Me encierro a traducir y entre palabra y palabra preparo la llamada a mi padre. Vuelvo, diré. Sólo tendré que traducir menos de diez páginas al día, cinco días para acabar y volver a Granada. Vuelvo para ofrecerte desde un hotel mi parte en la casa por 120.000 euros, diré a mi padre. Pero no traduzco ni una página en una hora: entre palabra y palabra se filtran repetitivamente las palabras que preparo para mi padre y las palabras que preparo para Francesca, que dice que vendrá a verme a las seis. Traducir me provoca una especie de impaciencia por llegar al futuro y salir del lento pasado pendiente del total de 48 páginas aún sin traducir. He traducido 903 páginas en ochenta días, algo más de diez páginas al día, antes de lanzarme a dar vueltas por mi Roma reducida y ruinosa: las plazas de San Cosimato y San Calisto, el Monte Aureo y los dos bares del Gianicolo, San Pietro in Montorio, el circuito de las oficinas bancarias de lunes a viernes, atravesando el puente Garibaldi, hasta el Capitolio, al este, y Stazione Termini, por el noreste. Mi vida había ido comprimiéndose, hombre menguante y cada día más pobre, esperando o buscando o abrazándome siempre a Francesca, enterrándonos incluso en la cripta del Tempietto di Bramante, donde crucificaron a San Pedro: amor rápido antes de que relampagueen cámaras fotográficas turísticas en la planta superior y Francesca y yo intentemos despegarnos, ser dos turistas independientes.
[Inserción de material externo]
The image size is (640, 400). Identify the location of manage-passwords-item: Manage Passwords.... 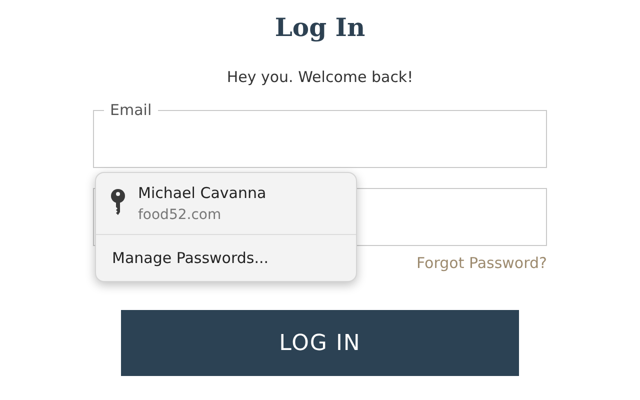
(226, 258).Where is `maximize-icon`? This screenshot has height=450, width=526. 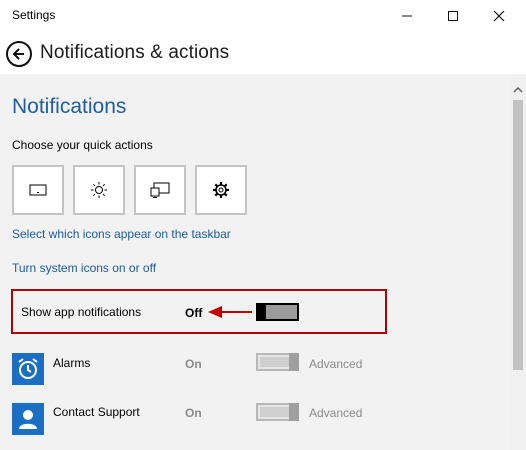
maximize-icon is located at coordinates (453, 16).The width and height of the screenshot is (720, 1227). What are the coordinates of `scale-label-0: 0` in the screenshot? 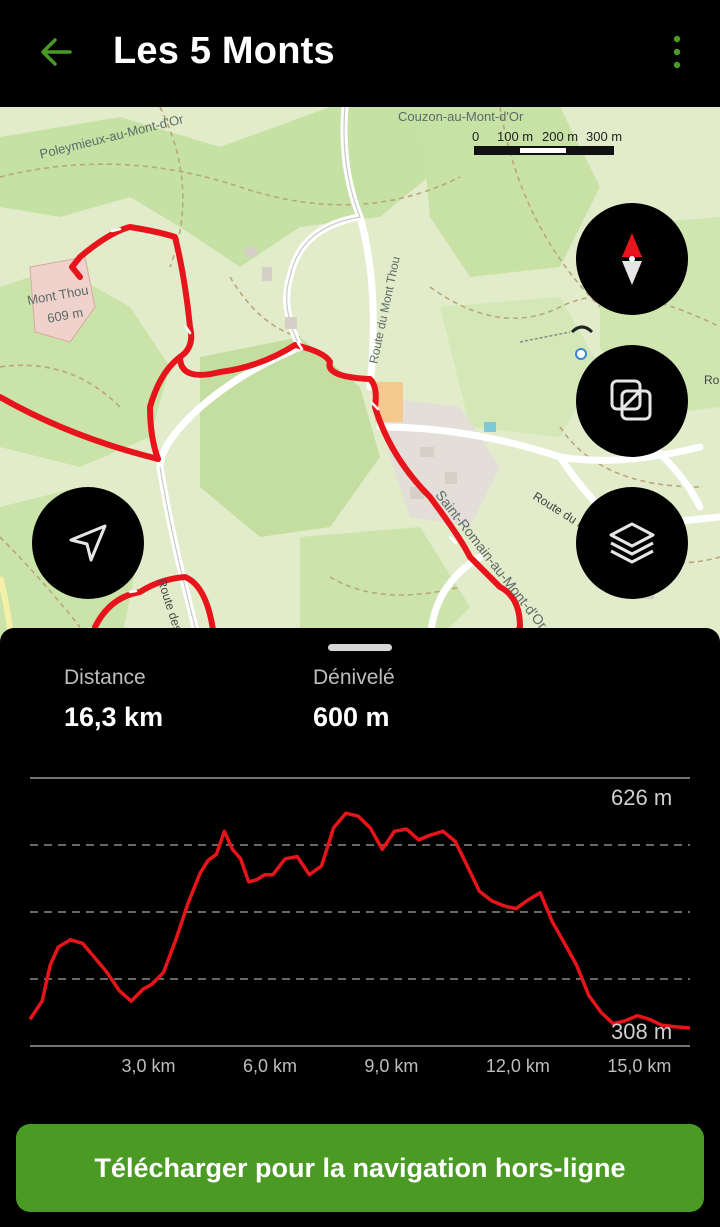 It's located at (476, 136).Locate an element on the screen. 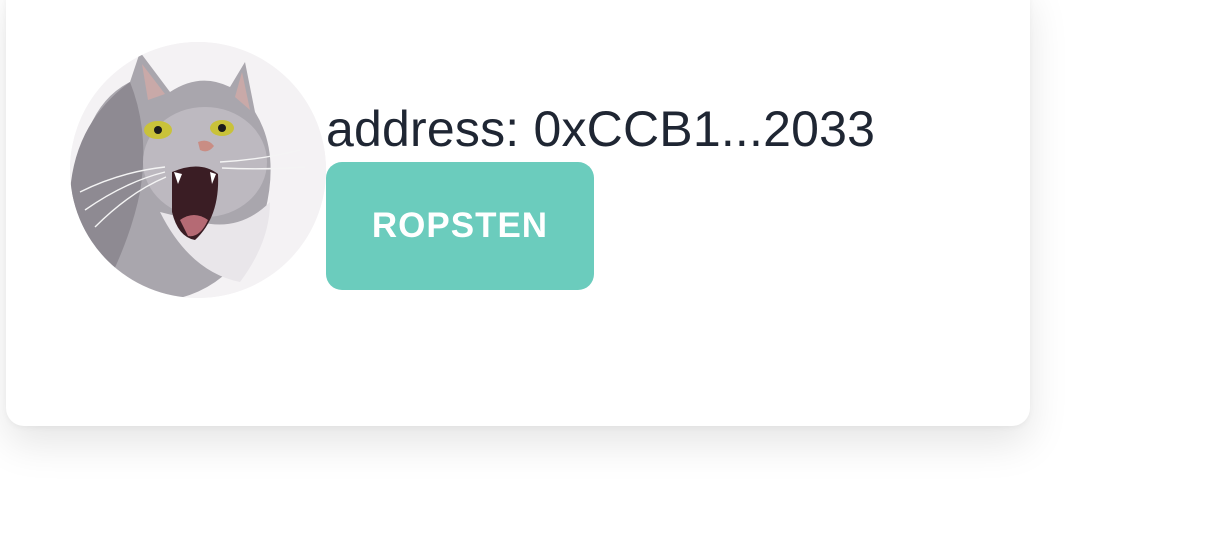 The height and width of the screenshot is (542, 1230). cat-avatar-icon is located at coordinates (198, 170).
Tomo un poco de estimulantes para mitigar mi incurable claustrofobia de traductor y soportar el susurro del alma del edificio ochocentesco-eclesial que me acoge, tuberías rugientes, crujidos y chirridos y exangües explosiones, los pasos del obispo americano y el sacerdote croata y el genuino monje copto, seres envueltos en un aura inhumana y una inhumana y nerviosa energía sexual soltera: música mínima, adormecedora, a pesar de mis cápsulas de entusiasmo sintético anticlaustrofobia y antidesolación. Me despierta la llave en la cerradura, no los tres golpes que siempre da Francesca para avisarme antes de abrir y entrar. La pantalla del ordenador se ha apagado, stand-by, y me miran Francesca, su madre (joven abuela rubia) y el niño, además de un individuo largo y un poco hinchado y absolutamente desconocido con una cámara de fotos, desequilibrado y somnoliento, absolutamente infiable, sin desvestir, lavar ni afeitar durante un mínimo de tres días. Ahora vendrá Fulvio, dice Francesca. Este es un periodista, dice, y señala al hombre-cámara. Nos va a hacer unas fotos, quiere hacerte unas preguntas. Pero el periodista sólo hace un gesto con dos dedos, encañonamiento y aviso de liquidación sumarísima. Lleva un chaleco de cuero artificial, amarillo, sin mangas, exactamente igual que el pistolero fulminado por la policía por delación de Francesca, podría ser un hermano, o el pistolero muerto con nueva vida y nueva cabellera y nueva cara de ultratumba y el ojo derecho deformado de ajustarse al visor de la cámara. Coge el teléfono con una mezcla de ansia y repugnancia, marca el 0 (dedos manchados de grasa: familiaridad manual con máquinas motorizadas o armamento). Llama al exterior. Estamos esperando, dice, y es una amenaza contra los que esperamos con él, y cuelga. Enciende un cigarro, aspira y espira dos bocanadas de humo, echa la primera ceniza sobre uno de mis diccionarios descomunales, mi Zingarelli. Todos miramos al periodista que nos interrogará y hará una foto, la abuela, la madre, il bimbo mudo y amenazante y ahora seguro de poder convertir sus ideas en acción: que lo spagnolo caiga muerto, y el español cae muerto.